Reproduce each line of the items below verbatim, omitting the pictures from your answer.

Provided data ▸

* * *

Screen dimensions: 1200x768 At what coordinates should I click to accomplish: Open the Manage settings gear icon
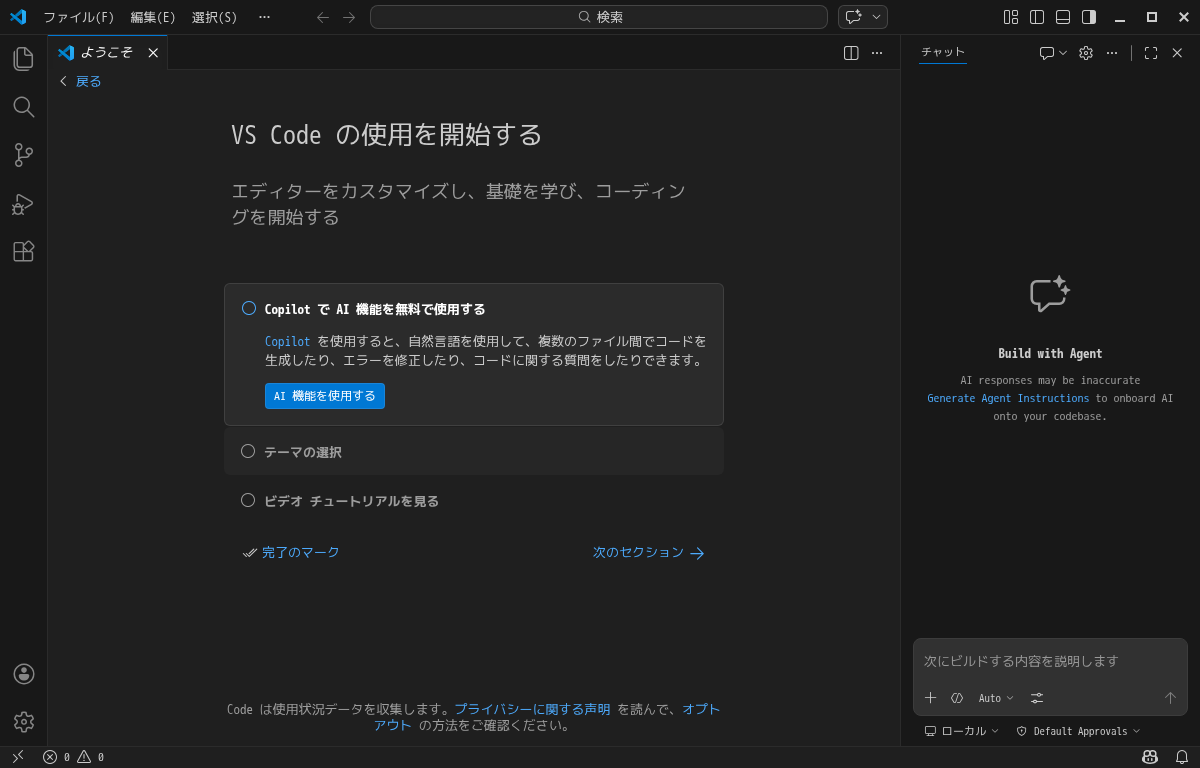pyautogui.click(x=23, y=722)
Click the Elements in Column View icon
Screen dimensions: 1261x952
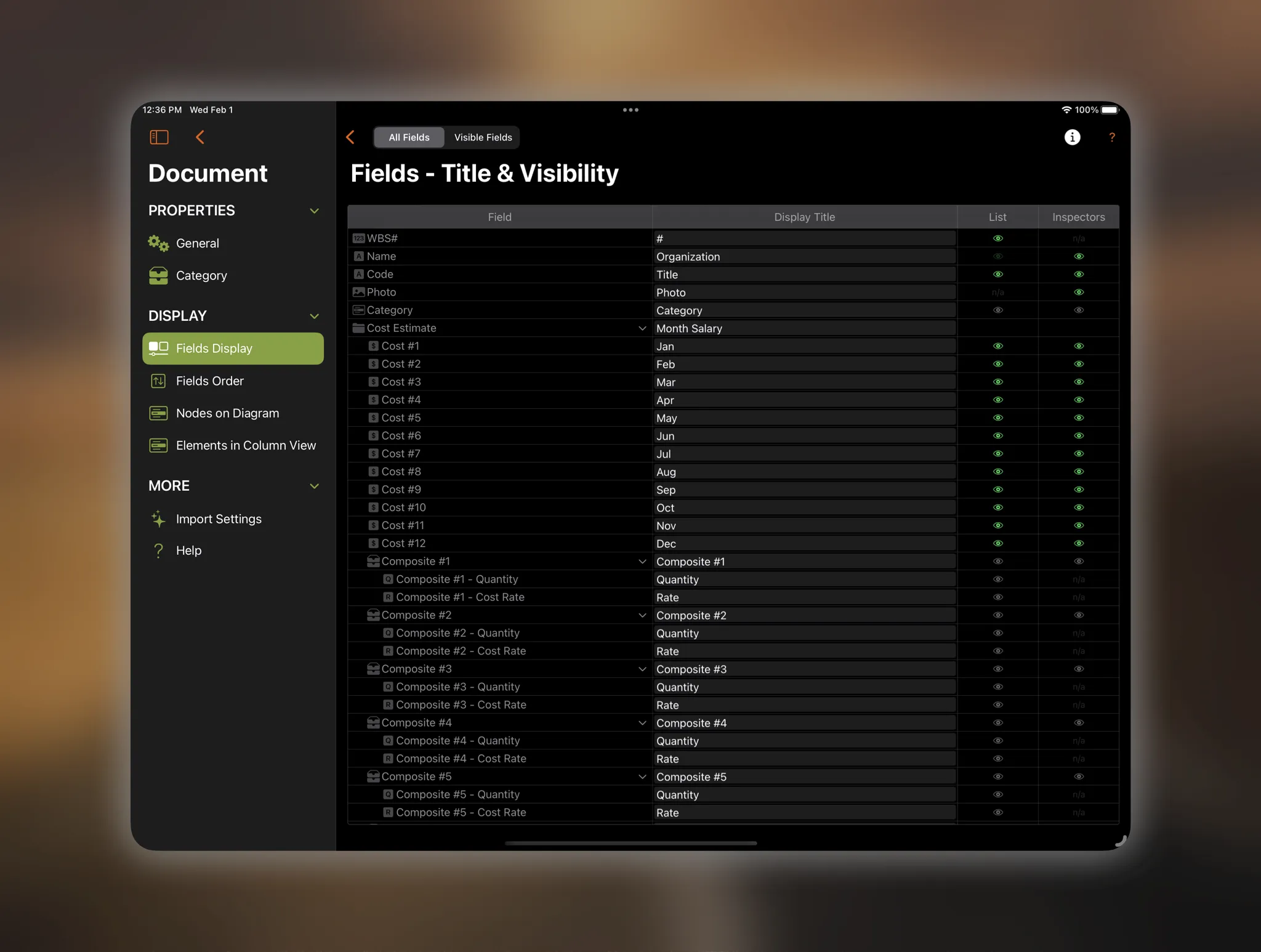pos(159,445)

* * *

Answer to the task ▸
Screen dimensions: 1200x768 At what coordinates should I click to accomplish: Open the Manage settings gear icon
pyautogui.click(x=23, y=722)
Click the Elements in Column View icon
Screen dimensions: 1261x952
pos(159,445)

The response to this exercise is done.